Lifestyles' bites

CNC report from Lahore, Milan, New York, London
Added On April 12, 2013

And don't go just yet, stay with us for a few minutes as Lifestyles brings you the latest bites from around the globe.


The Milan International Furnishing Accessories Exhibition kicked off on Tuesday.

Designers believe innovation is the important solution during the ongoing difficult times.

The 52nd edition of the world famous fair will continue its tradition -- offering the best designs.

From classic exhibits to "re-edition" exhibits with new designs and different materials, over 2,500 exhibitors show their new concepts and good ideas.

Today, more people consider that the design is not only an "elite preserve," but a variety of products for all tastes and classes.

The exhibition will attract over 300,000 visitors from different countries.


People can still get mail on Saturdays, according to the U.S. Postal Service. Officials Wednesday said Congress denied the U.S Postal Service's proposal to eliminate Saturday mail delivery.

The USPS planned to end Saturday mail delivery in August, claiming it would have saved two billion dollars a year. The USPS reported a loss of 15.9 billion in fiscal year 2012, followed by a net loss of 1.3 billion dollars in the first quarter of fiscal year 2013.
The USPS board of governors expressed their disappointment with the decision since they believe that it is not possible to meet significant cost reduction goals without changing the delivery schedule.

Different from Fedex and UPS, the post office is a government agency without receiving any tax dollars. This is not the first time Congress barred its plan to cut costs. The U.S. senate passed a bill in April last year trying to resolve the postal crisis, but the law has since stalled in Congress.


British scientist Robert Edwards, known as the "father" of the first test-tube baby in the world, died on Wednesday aged 87..

Robert Edwards was awarded a Nobel prize for his pioneering work in developing in vitro fertilization (IVF). In cooperation with his colleague Patrick Steptoe, he helped produce the birth of the first "test-tube baby," Louise Brown, in 1978.
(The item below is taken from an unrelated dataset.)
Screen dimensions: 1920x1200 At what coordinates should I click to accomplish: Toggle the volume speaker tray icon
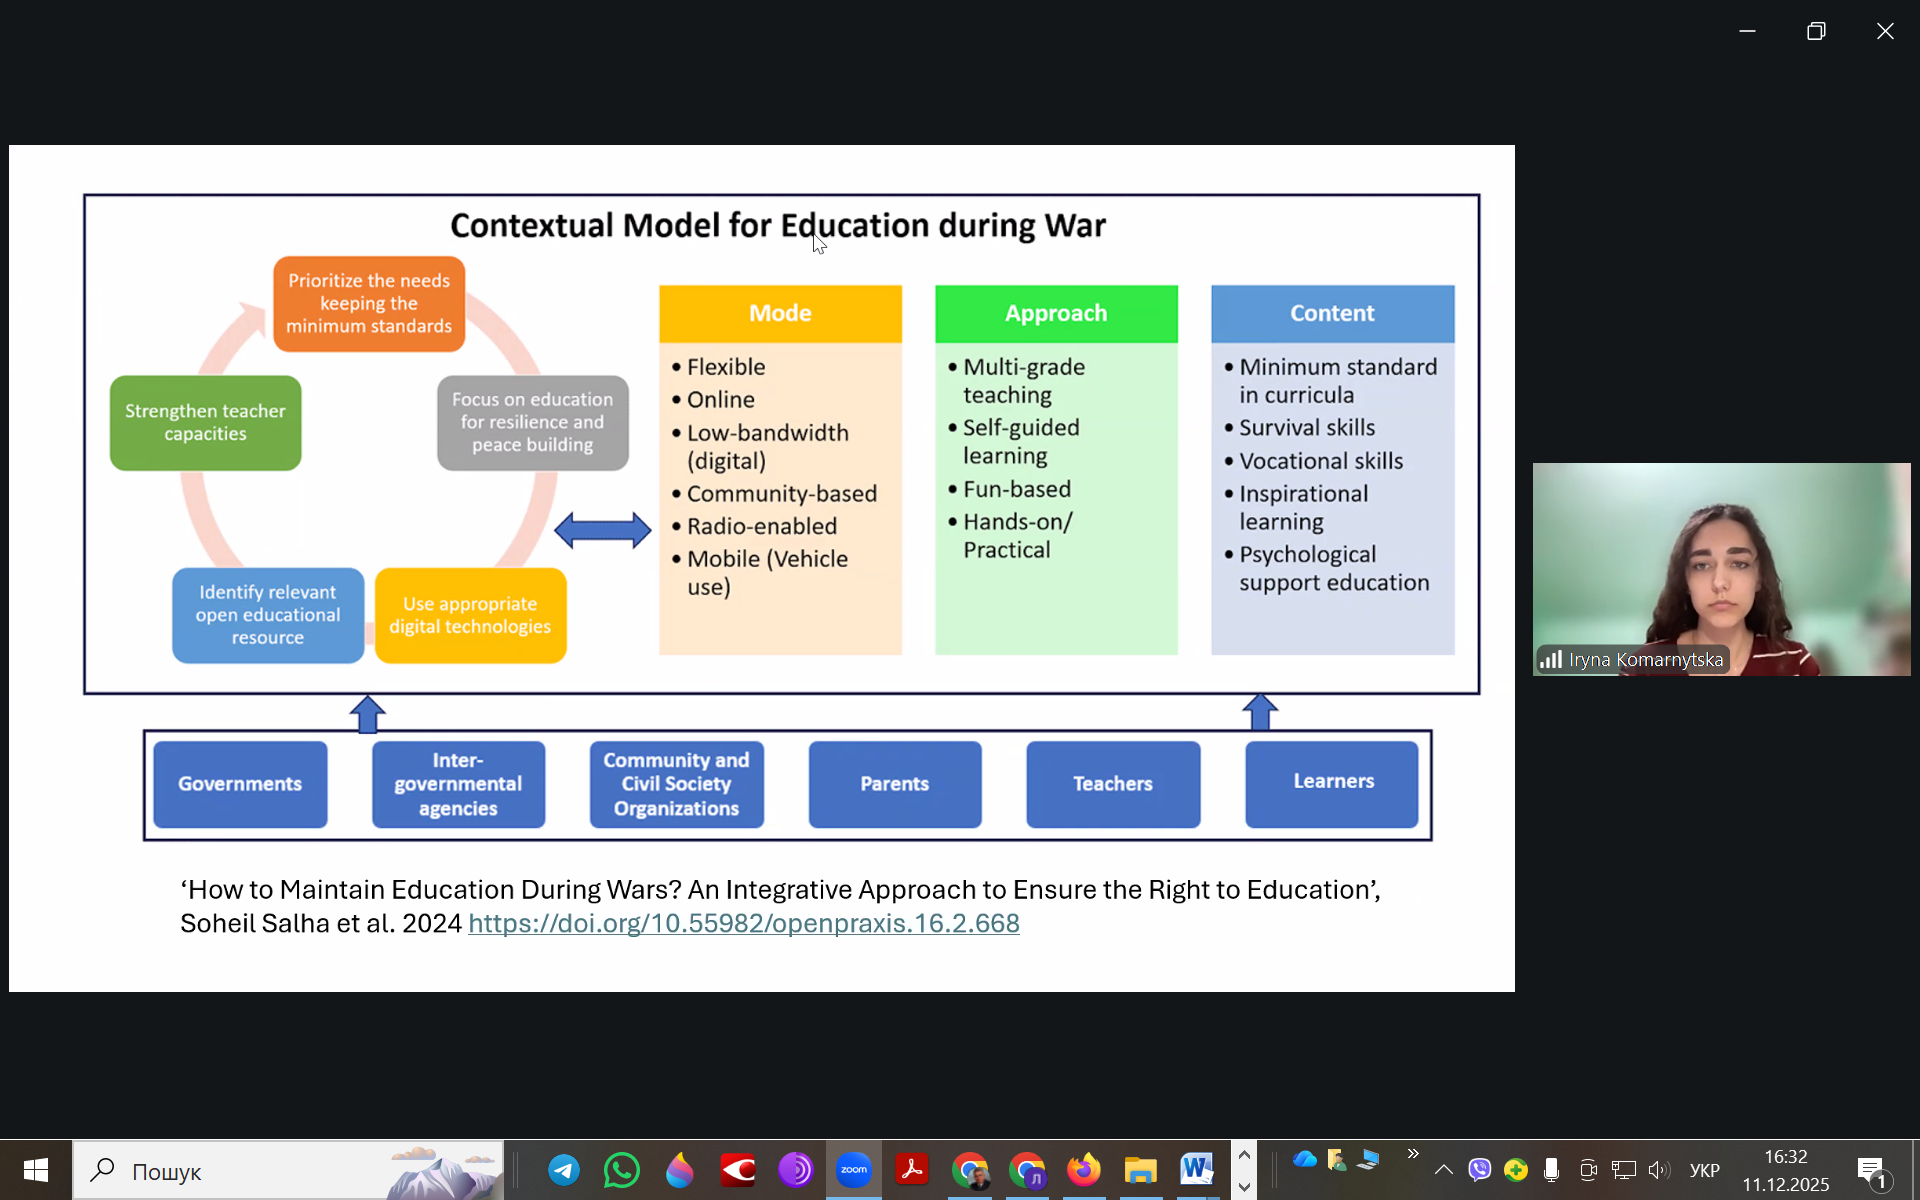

The invention made the dream of having a baby come true for millions of people worldwide as figures show that about 4 million babies have been born with the help of IVF treatment.

Born in Yorkshire in northern England on September 27, 1925, into a working-class family, Edwards served in the British army during World War II before returning home to study agricultural sciences and then animal genetics.

Building on earlier research which showed that egg cells from rabbits could be fertilized in test tubes when sperm was added, Edwards developed the same technique for humans.

In a laboratory in Cambridge in 1968, he first saw life created outside the womb in the form of a human blastocyst, an embryo that has developed for five to six days after fertilization.

His many honors include being made a Fellow of the Royal Society, Britain's foremost science institution, in 1984. He was appointed an emeritus professor at Cambridge in 1989.